Exercise input ▸

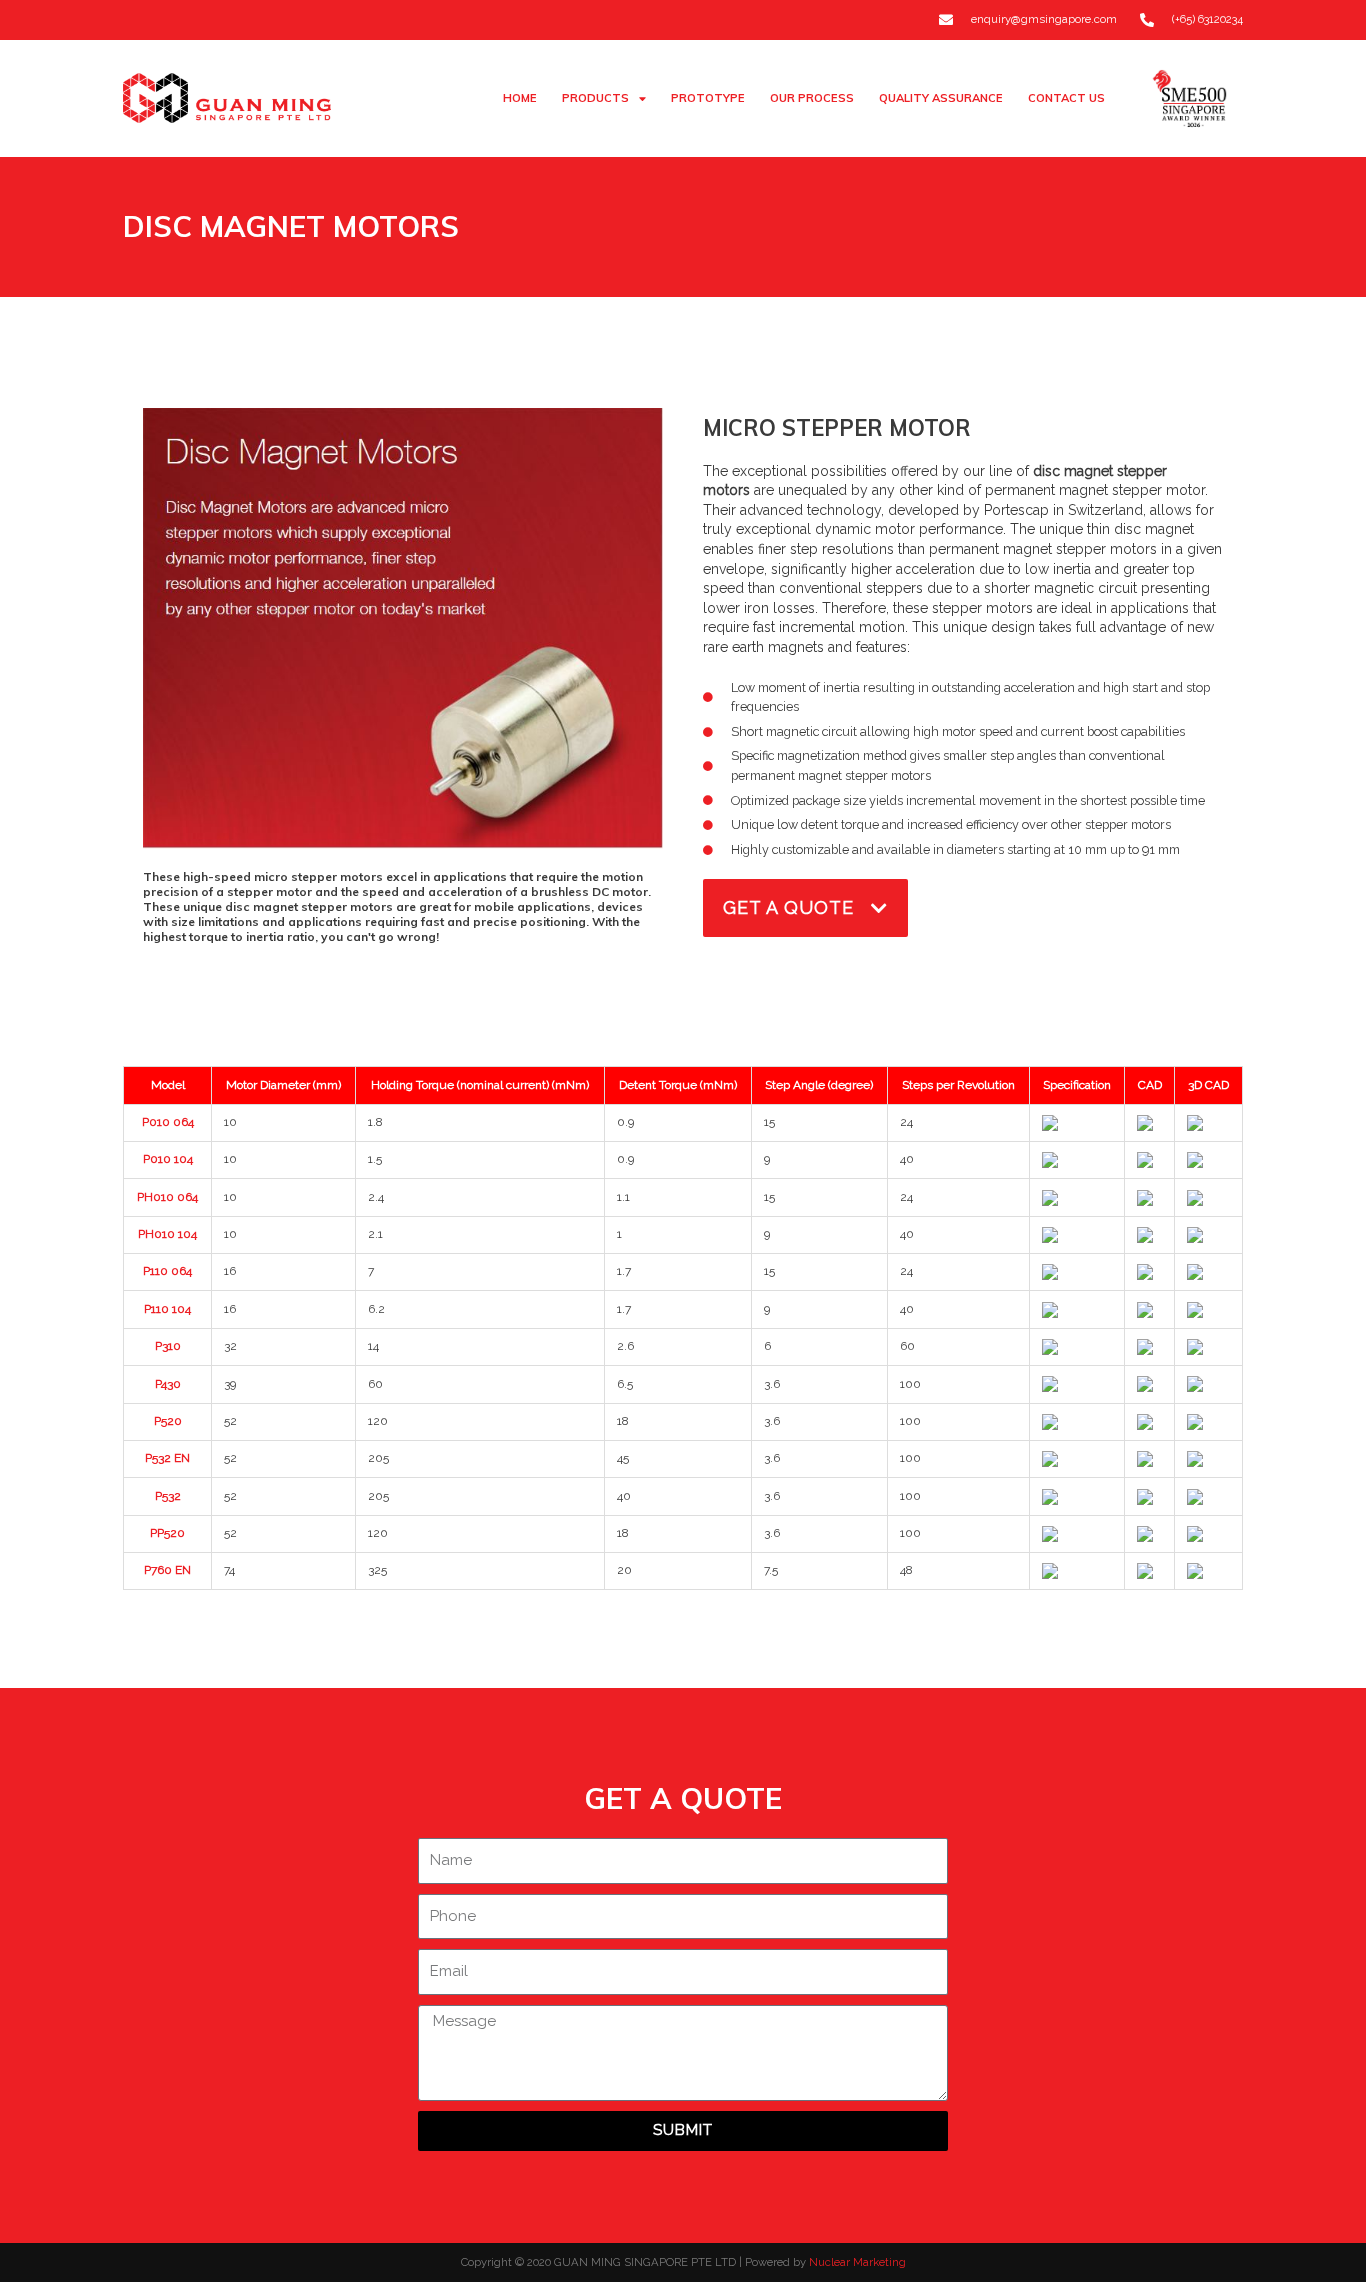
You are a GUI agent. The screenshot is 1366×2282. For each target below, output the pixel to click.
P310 (168, 1346)
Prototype (708, 98)
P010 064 (168, 1122)
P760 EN (167, 1570)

How to complete this task ▸ Repeat the records above exactly. No pictures go into the repeat.

Output of the task ▸
You are a GUI agent. The screenshot is 1366×2282. For each target below, output the pixel to click.
P310 (168, 1346)
Prototype (708, 98)
P010 064 (168, 1122)
P760 EN (167, 1570)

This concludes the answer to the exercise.